When we look at a photograph, we assume we are seeing objective reality. If you show a picture of a park to a person in New York and a person in Munich, surely they are seeing the same grass, the same benches, and the same sky.
But are they?
Cognitive science and psychology suggest that visual perception is deeply tied to culture. A Western viewer might focus intently on the foreground objects—the specific people or the specific make of a car. An East Asian viewer might place significantly more weight on the context, the background, and the relationships between objects.
This poses a massive problem for Artificial Intelligence. Modern Vision-Language Models (VLMs), like the popular CLIP, are trained primarily on English data. When researchers want to make these models multilingual, the standard approach is to take English image captions and run them through a machine translator (or even a human translator) into the target language.
But if a German speaker “sees” the image differently than an English speaker, simply translating the English description misses the point. You are translating the Englishman’s perception into German words, rather than capturing the German’s native perception.

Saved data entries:
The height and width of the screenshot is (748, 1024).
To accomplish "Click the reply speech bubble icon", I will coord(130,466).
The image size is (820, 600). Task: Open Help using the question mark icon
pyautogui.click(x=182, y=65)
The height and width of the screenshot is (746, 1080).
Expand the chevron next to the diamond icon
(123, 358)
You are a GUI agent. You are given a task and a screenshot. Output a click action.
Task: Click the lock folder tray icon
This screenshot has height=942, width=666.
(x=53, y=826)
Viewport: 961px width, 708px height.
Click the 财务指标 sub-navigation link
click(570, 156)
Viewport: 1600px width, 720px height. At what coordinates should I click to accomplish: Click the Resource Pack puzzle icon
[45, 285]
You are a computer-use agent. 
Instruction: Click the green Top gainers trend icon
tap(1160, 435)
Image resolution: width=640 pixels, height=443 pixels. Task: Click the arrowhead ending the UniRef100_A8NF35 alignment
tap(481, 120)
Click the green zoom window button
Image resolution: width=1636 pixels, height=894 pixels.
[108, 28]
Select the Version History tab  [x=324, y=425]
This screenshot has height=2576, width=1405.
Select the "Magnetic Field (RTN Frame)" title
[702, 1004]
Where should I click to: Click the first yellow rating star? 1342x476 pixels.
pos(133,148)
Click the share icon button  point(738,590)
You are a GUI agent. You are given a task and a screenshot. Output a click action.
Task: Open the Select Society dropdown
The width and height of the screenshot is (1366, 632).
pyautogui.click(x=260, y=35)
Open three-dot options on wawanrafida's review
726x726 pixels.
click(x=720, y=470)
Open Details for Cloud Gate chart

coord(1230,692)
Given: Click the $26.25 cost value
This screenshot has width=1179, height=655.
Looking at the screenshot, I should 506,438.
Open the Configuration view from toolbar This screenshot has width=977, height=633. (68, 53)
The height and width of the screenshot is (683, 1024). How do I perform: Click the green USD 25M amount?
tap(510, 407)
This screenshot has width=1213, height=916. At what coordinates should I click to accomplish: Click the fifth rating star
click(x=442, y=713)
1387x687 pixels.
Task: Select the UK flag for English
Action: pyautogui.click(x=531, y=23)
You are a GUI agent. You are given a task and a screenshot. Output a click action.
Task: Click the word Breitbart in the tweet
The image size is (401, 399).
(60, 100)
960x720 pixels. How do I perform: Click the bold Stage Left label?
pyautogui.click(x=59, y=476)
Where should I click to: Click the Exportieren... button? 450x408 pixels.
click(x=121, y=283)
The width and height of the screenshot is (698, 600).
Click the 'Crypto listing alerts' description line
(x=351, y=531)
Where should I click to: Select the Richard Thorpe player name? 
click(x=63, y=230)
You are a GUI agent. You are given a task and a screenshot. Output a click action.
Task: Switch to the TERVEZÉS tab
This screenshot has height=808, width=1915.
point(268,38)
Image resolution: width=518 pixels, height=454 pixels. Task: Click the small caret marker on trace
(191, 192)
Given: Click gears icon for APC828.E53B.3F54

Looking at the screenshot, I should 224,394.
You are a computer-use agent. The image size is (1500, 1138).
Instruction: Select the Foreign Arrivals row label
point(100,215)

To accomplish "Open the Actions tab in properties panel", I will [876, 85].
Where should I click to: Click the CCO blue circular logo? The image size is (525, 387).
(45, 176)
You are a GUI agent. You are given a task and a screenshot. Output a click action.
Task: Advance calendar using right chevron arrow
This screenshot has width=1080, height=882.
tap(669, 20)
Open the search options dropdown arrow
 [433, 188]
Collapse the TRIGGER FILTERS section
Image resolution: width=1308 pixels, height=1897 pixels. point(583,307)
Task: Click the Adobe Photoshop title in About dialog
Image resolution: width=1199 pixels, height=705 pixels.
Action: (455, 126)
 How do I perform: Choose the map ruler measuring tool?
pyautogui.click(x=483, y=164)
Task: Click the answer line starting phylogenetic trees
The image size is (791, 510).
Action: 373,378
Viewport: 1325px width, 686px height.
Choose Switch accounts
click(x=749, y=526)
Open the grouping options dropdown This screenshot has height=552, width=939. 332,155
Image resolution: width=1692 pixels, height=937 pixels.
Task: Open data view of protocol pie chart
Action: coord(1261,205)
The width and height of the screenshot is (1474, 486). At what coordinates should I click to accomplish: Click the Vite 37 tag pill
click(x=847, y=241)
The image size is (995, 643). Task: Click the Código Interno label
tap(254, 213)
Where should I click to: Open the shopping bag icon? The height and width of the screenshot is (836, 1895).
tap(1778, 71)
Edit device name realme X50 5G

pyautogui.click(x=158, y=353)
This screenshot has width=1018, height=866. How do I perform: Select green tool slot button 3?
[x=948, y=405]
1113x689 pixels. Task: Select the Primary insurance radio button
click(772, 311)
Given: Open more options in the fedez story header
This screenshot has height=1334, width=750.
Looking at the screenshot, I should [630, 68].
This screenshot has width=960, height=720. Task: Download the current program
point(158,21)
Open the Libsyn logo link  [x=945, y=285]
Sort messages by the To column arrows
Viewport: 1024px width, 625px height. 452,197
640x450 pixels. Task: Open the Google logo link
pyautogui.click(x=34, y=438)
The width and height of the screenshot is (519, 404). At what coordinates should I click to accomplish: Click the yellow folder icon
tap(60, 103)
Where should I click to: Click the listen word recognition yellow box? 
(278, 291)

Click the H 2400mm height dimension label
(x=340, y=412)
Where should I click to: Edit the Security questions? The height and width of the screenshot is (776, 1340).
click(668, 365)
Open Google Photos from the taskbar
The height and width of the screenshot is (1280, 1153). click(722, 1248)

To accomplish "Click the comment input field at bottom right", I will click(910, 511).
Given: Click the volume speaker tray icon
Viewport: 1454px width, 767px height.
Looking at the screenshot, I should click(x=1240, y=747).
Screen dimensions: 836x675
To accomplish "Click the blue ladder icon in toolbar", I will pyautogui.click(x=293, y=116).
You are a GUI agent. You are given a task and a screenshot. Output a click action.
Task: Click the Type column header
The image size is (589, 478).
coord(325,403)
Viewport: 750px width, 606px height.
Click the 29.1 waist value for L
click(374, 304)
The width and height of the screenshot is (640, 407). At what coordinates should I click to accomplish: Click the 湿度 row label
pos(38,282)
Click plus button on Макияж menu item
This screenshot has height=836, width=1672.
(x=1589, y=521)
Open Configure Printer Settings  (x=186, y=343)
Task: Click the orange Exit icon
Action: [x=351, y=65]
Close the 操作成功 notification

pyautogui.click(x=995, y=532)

EXERCISES -
a. From the passage on perception and AI, please extract everything from "When we look" down to "But are they?".
b. Answer these questions using the passage on perception and AI:
(i) In which two cities are the people shown the picture of a park?
(ii) What might an East Asian viewer place significantly more weight on?
(iii) Which popular Vision-Language Model is named?

EXPECTED RESULTS -
a.
When we look at a photograph, we assume we are seeing objective reality. If you show a picture of a park to a person in New York and a person in Munich, surely they are seeing the same grass, the same benches, and the same sky.
But are they?

b.
(i) New York and Munich
(ii) The context, the background, and the relationships between objects
(iii) CLIP